**Objectifs:**
**1.** Dressez la liste de tous les papes nommés dans l'article sur les chrétiens face à l'islam.
**2.** Recopiez fidèlement le passage de l'article compris entre "Alors que la" et "et Jean Sévillia.", ces deux passages inclus.

**Texte:**

────────

Ces chrétiens face à l’islam

Alors que la cohabitation entre chrétiens et musulmans, en Afrique, au Moyen-Orient et jusque dans les Balkans, se fait de plus en plus difficile, des hommes ou des femmes d’Eglise, la foi chevillée au corps, continuent leur mission. Par Jean-Marie Guénois et Jean Sévillia.

 

     Enlevé dans sa paroisse du nord du Cameroun, le 13 novembre, par les djihadistes du groupe Boko Haram, le père Georges Vandenbeusch, un prêtre français, aujourd’hui détenu dans le nord du Nigeria, se trouve pris en otage dans un combat qui n’est pas le sien. Tout comme les douze religieuses grecques orthodoxes capturées par les rebelles syriens, le 2 décembre, dans leur couvent de Maaloula. Noël, fête de la joie, peut avoir pour certains un goût de larmes : de par le monde, 200 millions de fidèles du Christ ne sont pas entièrement libres de manifester leur foi.
     Ce rejet, parfois violent, voire mortel, revêt souvent la forme banalisée d’un ostracisme ordinaire. Mais ce visage insidieux de l’intolérance tue, lui aussi, à petit feu, comme le montre la saignée dont sont victimes les chrétiens de Terre Sainte. Jean-Paul II et Benoît XVI ont souvent exprimé leur préoccupation à ce sujet. A son tour, le pape François ne cesse d’alerter sur la menace qui plane sur le berceau historique du christianisme. Lundi dernier, sur son compte Twitter, le souverain pontife lançait le message suivant : « Ne nous résignons pas à penser à un Moyen-Orient sans les chrétiens. Prions chaque jour pour la paix ! »

────────

**Extrait des données:**
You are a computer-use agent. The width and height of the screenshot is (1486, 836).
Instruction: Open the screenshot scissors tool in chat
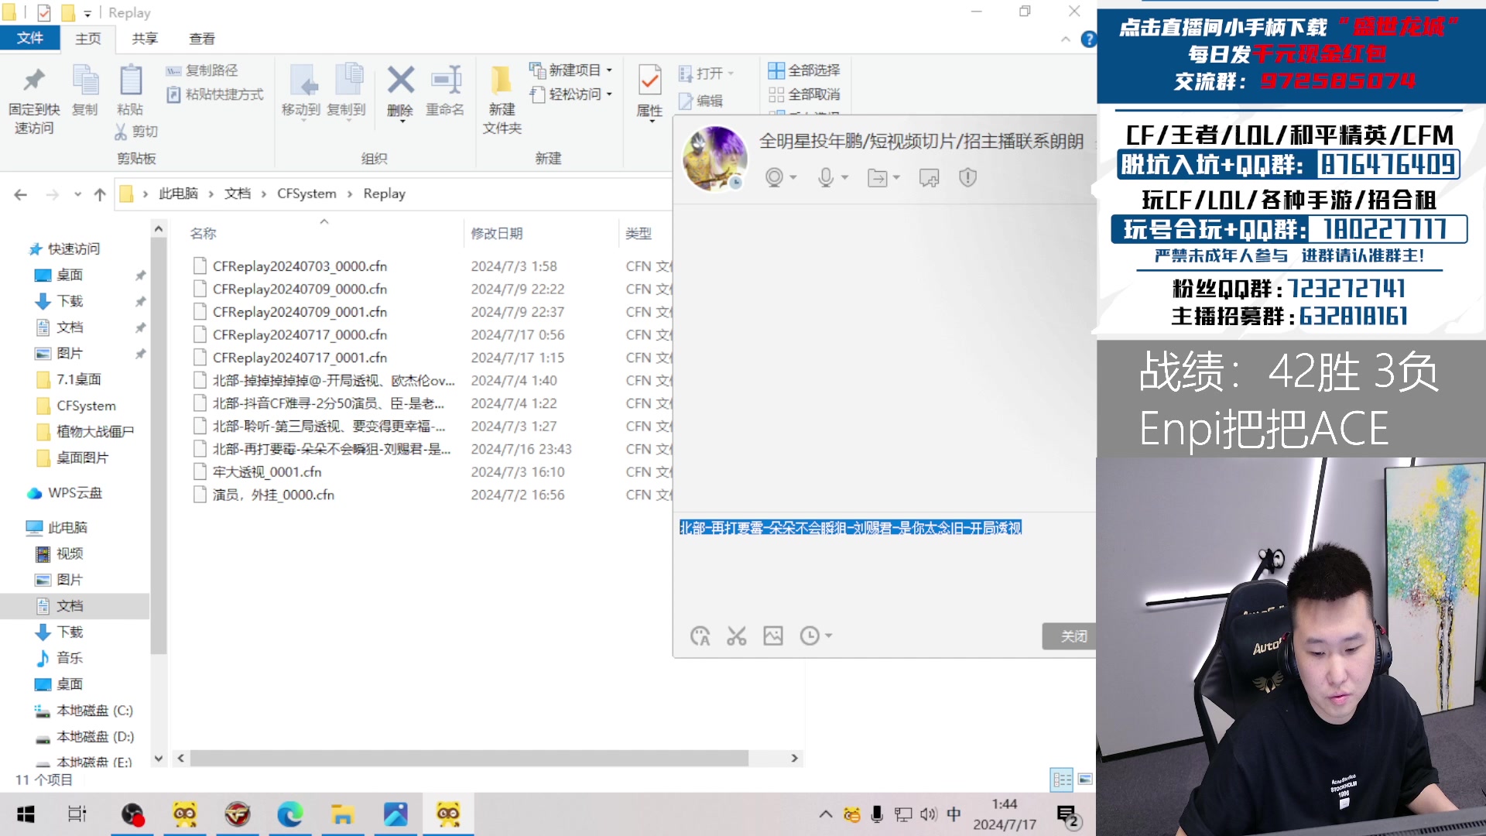(x=736, y=636)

────────

**Résultats de l'exercice:**
**1.** Jean-Paul II, Benoît XVI, François

**2.**
Alors que la cohabitation entre chrétiens et musulmans, en Afrique, au Moyen-Orient et jusque dans les Balkans, se fait de plus en plus difficile, des hommes ou des femmes d’Eglise, la foi chevillée au corps, continuent leur mission. Par Jean-Marie Guénois et Jean Sévillia.